MISSING EXPENSE DETAILS
We a dded actions on the transaction detail page that allowed cardholders to either “push” or “pull” details from a pending or a posted transaction.
If a user was “Missing Expense Details” or “Seeing Duplicate Transactions” they could select the corresponding transaction to move details from.
DUPLICATE TRANSACTIONS
A very rare occurrence meant that expense details could be on a pending transaction past the 5 day “expiration” period for a pending transaction. In addition to an alert on the homepage, we allowed users to remove the transaction or move the details to the correct posted transaction.
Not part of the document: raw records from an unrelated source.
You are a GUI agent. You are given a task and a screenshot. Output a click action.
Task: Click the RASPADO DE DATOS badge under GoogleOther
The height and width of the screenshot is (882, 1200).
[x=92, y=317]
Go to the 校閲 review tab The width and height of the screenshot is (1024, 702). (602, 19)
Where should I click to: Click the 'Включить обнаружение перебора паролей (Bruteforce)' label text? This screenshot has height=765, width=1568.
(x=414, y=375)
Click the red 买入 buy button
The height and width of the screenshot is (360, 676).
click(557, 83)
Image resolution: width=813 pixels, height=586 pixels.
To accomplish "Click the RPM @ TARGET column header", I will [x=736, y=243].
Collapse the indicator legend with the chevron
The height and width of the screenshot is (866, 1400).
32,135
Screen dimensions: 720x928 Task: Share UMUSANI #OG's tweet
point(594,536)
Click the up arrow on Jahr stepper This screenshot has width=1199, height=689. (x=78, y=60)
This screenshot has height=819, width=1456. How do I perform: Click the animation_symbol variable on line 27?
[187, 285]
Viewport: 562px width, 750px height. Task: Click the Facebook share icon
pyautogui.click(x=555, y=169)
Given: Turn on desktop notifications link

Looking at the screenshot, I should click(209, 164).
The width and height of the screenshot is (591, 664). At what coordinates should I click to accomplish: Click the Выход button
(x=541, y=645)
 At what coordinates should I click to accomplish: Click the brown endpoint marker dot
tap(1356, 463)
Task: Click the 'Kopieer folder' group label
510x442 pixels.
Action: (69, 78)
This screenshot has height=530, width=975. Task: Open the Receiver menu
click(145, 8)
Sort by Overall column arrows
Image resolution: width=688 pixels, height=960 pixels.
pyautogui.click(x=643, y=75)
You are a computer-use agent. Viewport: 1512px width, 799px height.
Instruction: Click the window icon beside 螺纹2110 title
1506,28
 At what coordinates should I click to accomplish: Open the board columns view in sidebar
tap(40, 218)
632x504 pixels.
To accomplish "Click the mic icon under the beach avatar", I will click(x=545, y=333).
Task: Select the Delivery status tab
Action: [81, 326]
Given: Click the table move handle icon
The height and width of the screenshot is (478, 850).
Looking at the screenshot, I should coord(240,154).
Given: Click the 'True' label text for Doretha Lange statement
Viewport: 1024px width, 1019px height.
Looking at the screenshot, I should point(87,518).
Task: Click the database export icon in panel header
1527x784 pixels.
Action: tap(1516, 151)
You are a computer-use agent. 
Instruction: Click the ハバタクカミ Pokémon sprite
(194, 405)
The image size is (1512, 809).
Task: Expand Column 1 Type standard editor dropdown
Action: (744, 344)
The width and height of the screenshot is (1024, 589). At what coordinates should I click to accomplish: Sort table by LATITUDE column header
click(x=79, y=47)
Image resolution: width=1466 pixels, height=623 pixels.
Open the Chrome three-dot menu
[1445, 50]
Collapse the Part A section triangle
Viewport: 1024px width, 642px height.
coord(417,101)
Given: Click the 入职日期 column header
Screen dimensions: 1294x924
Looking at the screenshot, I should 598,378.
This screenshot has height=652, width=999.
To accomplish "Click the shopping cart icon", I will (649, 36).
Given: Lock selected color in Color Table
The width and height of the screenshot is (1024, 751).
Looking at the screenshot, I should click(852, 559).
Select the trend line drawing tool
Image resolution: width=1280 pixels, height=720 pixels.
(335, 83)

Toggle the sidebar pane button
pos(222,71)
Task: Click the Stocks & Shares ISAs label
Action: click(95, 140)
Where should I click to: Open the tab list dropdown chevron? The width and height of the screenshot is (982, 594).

We added a user-triggered removal of a pending transaction before the 5 day period if there were no expense details on it.
#4. Expense Reports
What expense reports?! We removed expense reports entirely from the app. Admins want the information faster, and cardholders don’t want to have to remember to submit a report. Once a cardholder adds their expense details to a transaction, the admin can reconcile it, meaning faster time till reconciliation, fewer missing receipts, and admins can reconcile on their terms, and not get backlogged at the end of every month.
Conclusion
The pilot program was a great way to test out truly minimum features in order to test out a concept with an identified target market. The clients we worked with were so helpful and willing to give insights and feedback on a regular basis which made designing and releasing updates during the pilot easier. Unfortunately, this project wrapped up around the start of Covid-19 when travel and expense spending by companies almost completely went away, and the Expense Management features of the Commercial Card Platform and mobile app were not released to clients outside the pilot clients.
“We are really enjoying the ease of it. Our owners even love it! one question we did have have was, do you know when we would be able to get it for our other companies? It is really making our lives easier so the sooner the better for us.”